Exercise aim – Could you format everything from the line containing "1272x760 pixels. How" down to the line containing "pyautogui.click(x=234, y=537)", both included, as a JSON list of strings with one string per line and any blank lines omitted?

Data to process –
++++++++++

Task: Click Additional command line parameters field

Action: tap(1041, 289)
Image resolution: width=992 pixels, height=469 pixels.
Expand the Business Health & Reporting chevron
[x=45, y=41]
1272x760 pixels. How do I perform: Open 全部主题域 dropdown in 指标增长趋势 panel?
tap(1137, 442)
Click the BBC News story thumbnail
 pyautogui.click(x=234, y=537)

++++++++++

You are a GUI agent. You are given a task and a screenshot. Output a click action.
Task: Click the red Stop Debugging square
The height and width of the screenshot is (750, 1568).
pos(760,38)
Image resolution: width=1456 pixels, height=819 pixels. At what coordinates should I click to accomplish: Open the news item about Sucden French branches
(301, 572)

++++++++++

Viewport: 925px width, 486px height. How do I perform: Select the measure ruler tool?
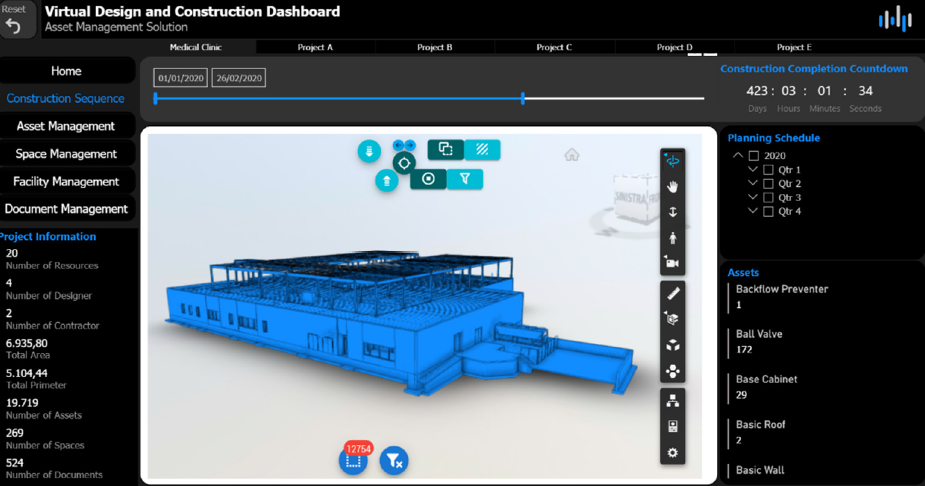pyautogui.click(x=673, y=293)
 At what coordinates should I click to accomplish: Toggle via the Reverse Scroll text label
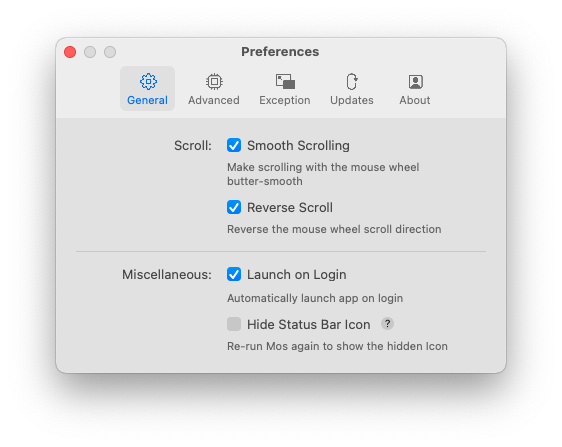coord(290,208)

++++++++++

Final result –
[
  "1272x760 pixels. How do I perform: Open 全部主题域 dropdown in 指标增长趋势 panel?",
  "tap(1137, 442)",
  "Click the BBC News story thumbnail",
  " pyautogui.click(x=234, y=537)"
]